13Das Verwaltungsgericht ist nach Durchführung einer mündlichen Verhandlung, in der der vom Verwaltungsgericht dem Antrag des Revisionswerbers entsprechend beigezogene Amtssachverständige sein unter Vornahme eines Lokalaugenscheins in Anwesenheit des Revisionswerbers und dessen Rechtsvertreters erstelltes kraftfahrzeugtechnisches Gutachten erläuterte, unter Zugrundelegung des Gutachtens vom 22. Juli 2024 und der darin enthaltenen Lichtbilder sowie unter Auseinandersetzung mit dem Vorbringen des Revisionswerbers zum Ergebnis gekommen, dass der Ablagetisch zu einer Sichtbeeinträchtigung im direkten Sichtbereich führt, wodurch es zu einer Gefährdung insbesondere von Fußgängern kommen könne. Eine Komplettabdeckung der Sichtfelder des Lenkers sei allein durch die Spiegel nicht möglich. Deshalb sei der direkte Sichtbereich durch die Windschutzscheibe beim Anfahren oder Rechtseinbiegen so wichtig, um früh genug eine eventuell gefährliche Situation erkennen zu können, was über den verzerrenden Frontspiegel erst später möglich wäre. Eine solche Behinderung des direkten Sichtbereichs sei eine mögliche Gefahrenquelle für andere Straßenbenützer und deshalb auch nach Anlage 6, Punkt 3.1. PBStV der Mittelablagetisch als schwerer Mangel einzustufen. Die vom Rechtsvertreter des Revisionswerbers geforderte Aufnahme von Messdaten des Fahrers erachtete das Verwaltungsgericht als deshalb nicht erforderlich, weil der gegenständliche LKW nicht nur für einen bestimmten Lenker zugelassen sei, sondern für jede Person mit der erforderlichen Lenkberechtigung. Die unterschiedlichen Körpermaße verschiedener Lenker könnten durch die passende Einstellung des Fahrersitzes, der Spiegel und des (vorliegend nicht relevanten) Lenkrades ausgeglichen werden; dann würden für jeden Lenker die gleichen Sichtbedingungen gelten.
14Die Revision tritt in ihrer Zulässigkeitsbegründung dem nicht als unschlüssig zu erkennenden Gutachten nicht durch Beibringung eines eigenen Gutachtens auf gleicher fachlicher Ebene entgegen. Nach der ständigen hg. Rechtsprechung kann schlüssigen Sachverständigengutachten mit bloßen Behauptungen, ohne Argumentation auf gleicher fachlicher Ebene, nicht in tauglicher Weise entgegengetreten werden und ein von einem tauglichen Sachverständigen erstelltes, mit den Erfahrungen des Lebens und den Denkgesetzen nicht in Widerspruch stehendes Gutachten nur durch ein gleichwertiges Gutachten bekämpft werden (vgl. etwa VwGH 25.1.2024, Ra 2024/02/0003, mwN). Ebenso wenig gelingt es der Revision aufzuzeigen, dass dem Verwaltungsgericht bei seinen beweiswürdigenden Überlegungen eine fehlerhafte Beurteilung unterlaufen wäre, als es dem eingeholten Gutachten folgte und keine Notwendigkeit weiterer Beweisaufnahmen erkannte.
15 In der Revision werden somit keine Rechtsfragen aufgeworfen, denen im Sinne des Art. 133 Abs. 4 B VG grundsätzliche Bedeutung zukäme. Die Revision war daher zurückzuweisen.

## [Was zu tun ist]
Womit begründete das Verwaltungsgericht laut dem extrahierten Text, dass die Aufnahme von Messdaten des Fahrers nicht erforderlich sei?

## [Erfasste Daten]
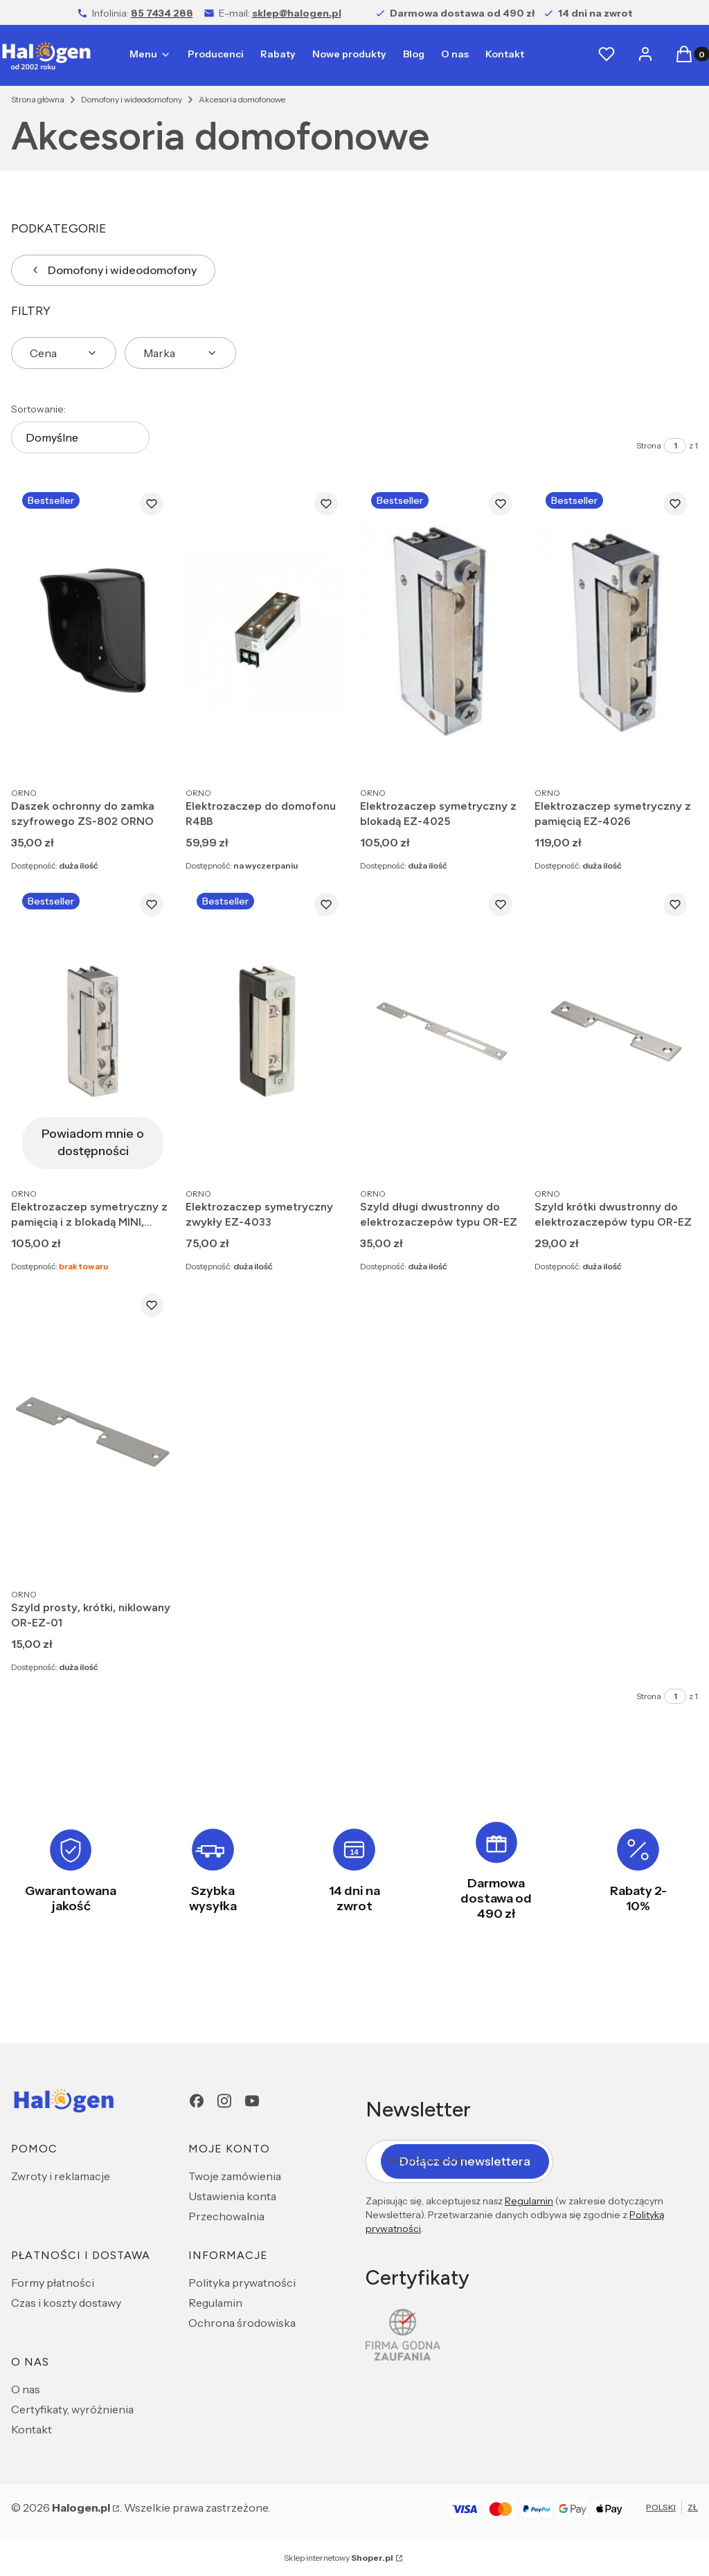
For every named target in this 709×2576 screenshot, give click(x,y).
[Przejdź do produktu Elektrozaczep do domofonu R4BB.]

## [Schriftliche Lösung]
Der LKW ist nicht nur für einen bestimmten Lenker zugelassen, sondern für jede Person mit der erforderlichen Lenkberechtigung.